One limitation of our study is the lack of direct evidence of SNS activity, either through muscle sympathetic nerve activation or plasma catecholamine measurements. Future studies need to examine these direct measures of sympathetic activation in younger OSA patients to determine if exaggerated sympathetic activity is an early sign in the development and progression of OSA, and to the development of HTN and CVD. Additionally, studies examining cardiovascular remodeling and endothelial dysfunction in young OSA patients are needed. Early signs of cardiovascular remodeling and vascular impairment have been reported in middle-aged OSA patients, suggesting that these OSA-related modifications may take time to manifest.⁴⁰ Studies specifically targeted to establish the timeline for the onset of cardiovascular and endothelial modifications are needed. Another limitation is that cycle ergometry was utilized as the exercise mode rather than treadmill walking. Cycle ergometry can result in lower VO_2pk values compared to treadmill walking. However, in the current study, peak RER values for each subject group (Table 2) were above maximal exercise criteria (>1.10), suggesting that maximal or near maximal efforts were achieved in all subjects.

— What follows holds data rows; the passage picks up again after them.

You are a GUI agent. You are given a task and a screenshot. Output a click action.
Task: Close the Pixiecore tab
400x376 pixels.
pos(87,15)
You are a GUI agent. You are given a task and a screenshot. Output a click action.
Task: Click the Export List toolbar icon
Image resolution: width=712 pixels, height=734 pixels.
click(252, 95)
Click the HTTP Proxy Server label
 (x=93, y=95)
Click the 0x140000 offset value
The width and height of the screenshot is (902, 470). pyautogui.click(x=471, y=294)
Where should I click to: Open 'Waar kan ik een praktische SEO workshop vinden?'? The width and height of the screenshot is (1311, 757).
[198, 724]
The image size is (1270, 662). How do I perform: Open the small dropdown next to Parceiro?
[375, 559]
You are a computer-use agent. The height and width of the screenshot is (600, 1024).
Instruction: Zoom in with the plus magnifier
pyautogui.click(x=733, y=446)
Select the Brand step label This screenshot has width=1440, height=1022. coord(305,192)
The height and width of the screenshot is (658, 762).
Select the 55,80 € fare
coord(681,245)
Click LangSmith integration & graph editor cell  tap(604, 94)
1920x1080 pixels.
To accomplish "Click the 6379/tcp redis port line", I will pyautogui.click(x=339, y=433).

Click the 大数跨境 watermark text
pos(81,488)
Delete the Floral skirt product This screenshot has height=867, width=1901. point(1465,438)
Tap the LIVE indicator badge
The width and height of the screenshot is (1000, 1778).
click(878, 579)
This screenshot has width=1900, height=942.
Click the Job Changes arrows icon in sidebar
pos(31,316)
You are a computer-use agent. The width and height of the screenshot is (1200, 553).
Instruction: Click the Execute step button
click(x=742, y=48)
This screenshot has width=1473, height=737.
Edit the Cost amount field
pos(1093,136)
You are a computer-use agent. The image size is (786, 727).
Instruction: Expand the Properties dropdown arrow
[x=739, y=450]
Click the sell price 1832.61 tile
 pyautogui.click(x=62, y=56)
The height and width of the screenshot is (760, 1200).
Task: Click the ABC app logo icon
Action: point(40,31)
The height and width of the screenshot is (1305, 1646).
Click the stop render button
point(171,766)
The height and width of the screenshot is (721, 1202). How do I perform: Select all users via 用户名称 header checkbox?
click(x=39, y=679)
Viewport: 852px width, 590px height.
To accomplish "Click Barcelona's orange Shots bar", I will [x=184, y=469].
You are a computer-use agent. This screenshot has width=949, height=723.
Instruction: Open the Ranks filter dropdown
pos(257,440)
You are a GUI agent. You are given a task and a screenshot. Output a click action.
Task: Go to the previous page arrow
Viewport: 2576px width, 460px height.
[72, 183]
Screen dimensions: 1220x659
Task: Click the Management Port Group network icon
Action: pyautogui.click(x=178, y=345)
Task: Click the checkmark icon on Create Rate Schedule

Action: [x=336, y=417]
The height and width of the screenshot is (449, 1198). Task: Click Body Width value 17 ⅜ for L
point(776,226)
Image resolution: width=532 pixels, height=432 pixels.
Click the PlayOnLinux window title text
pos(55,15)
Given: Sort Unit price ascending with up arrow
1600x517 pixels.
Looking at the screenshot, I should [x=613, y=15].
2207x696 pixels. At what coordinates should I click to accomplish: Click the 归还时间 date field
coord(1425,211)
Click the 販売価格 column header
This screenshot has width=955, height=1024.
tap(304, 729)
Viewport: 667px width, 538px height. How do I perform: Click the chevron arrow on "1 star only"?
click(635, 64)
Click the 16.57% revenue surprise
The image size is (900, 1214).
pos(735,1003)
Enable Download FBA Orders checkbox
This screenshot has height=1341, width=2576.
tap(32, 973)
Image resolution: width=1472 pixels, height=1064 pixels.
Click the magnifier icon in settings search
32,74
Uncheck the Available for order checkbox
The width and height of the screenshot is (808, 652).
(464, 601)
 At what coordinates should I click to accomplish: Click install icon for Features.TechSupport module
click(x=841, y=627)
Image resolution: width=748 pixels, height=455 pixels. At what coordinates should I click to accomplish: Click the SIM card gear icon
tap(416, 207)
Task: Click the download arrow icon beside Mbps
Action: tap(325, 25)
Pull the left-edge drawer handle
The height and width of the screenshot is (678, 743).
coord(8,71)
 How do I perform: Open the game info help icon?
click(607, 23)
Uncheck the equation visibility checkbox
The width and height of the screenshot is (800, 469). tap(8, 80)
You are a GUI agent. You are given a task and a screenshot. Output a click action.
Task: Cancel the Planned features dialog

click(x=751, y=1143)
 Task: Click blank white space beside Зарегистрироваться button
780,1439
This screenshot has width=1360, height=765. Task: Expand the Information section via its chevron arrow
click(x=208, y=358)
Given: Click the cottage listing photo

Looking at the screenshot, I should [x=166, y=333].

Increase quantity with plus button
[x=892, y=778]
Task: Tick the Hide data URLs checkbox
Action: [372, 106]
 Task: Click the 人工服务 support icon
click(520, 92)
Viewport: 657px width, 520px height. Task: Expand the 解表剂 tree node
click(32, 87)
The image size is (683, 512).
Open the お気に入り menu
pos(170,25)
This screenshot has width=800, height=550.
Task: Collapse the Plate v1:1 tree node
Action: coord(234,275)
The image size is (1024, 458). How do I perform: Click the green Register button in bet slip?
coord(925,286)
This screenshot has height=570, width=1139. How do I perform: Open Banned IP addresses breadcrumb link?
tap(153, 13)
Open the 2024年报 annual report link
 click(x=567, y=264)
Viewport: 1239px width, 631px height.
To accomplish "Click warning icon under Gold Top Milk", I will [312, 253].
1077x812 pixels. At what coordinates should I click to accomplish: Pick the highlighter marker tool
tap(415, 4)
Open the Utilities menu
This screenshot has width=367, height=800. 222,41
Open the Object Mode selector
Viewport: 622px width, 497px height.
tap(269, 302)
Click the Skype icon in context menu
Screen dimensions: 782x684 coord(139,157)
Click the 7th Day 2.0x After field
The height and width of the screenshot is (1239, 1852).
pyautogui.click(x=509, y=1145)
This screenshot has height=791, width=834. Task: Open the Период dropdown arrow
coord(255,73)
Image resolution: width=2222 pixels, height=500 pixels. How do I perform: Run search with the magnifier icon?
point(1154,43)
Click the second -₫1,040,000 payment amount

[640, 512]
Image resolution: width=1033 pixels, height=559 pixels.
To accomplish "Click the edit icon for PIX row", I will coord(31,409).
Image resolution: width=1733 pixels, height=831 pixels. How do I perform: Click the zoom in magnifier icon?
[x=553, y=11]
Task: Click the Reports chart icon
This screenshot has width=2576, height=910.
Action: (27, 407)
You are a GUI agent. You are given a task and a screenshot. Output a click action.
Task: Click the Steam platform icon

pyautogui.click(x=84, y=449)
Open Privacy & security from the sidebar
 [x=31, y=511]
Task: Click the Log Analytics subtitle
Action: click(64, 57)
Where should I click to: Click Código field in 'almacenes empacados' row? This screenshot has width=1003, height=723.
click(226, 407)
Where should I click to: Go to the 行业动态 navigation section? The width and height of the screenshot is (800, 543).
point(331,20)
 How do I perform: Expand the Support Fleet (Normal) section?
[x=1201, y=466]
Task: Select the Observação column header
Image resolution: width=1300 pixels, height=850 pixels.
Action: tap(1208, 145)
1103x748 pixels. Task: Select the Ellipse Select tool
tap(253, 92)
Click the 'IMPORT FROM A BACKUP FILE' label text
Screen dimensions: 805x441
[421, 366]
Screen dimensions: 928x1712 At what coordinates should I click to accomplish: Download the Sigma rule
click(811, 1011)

In conclusion, this is the first study to examine the cardiovascular responses to ramp exercise testing and post-exercise recovery in young, overweight men with untreated OSA. Results indicate that OSA elicits unique cardiovascular responses during recovery from maximal exercise. These results suggest an imbalance in the autonomic control of HR during recovery, and may be an early clinical sign in the progression of OSA. These findings also suggest the potential for RXT in improving risk stratification and clinical decision making leading to patient selection for diagnostic investigation for OSA. Further clinical studies, across a wider variety of age groups, are needed to examine whether there is an age-related influence in the exercise and post-exercise responses in OSA.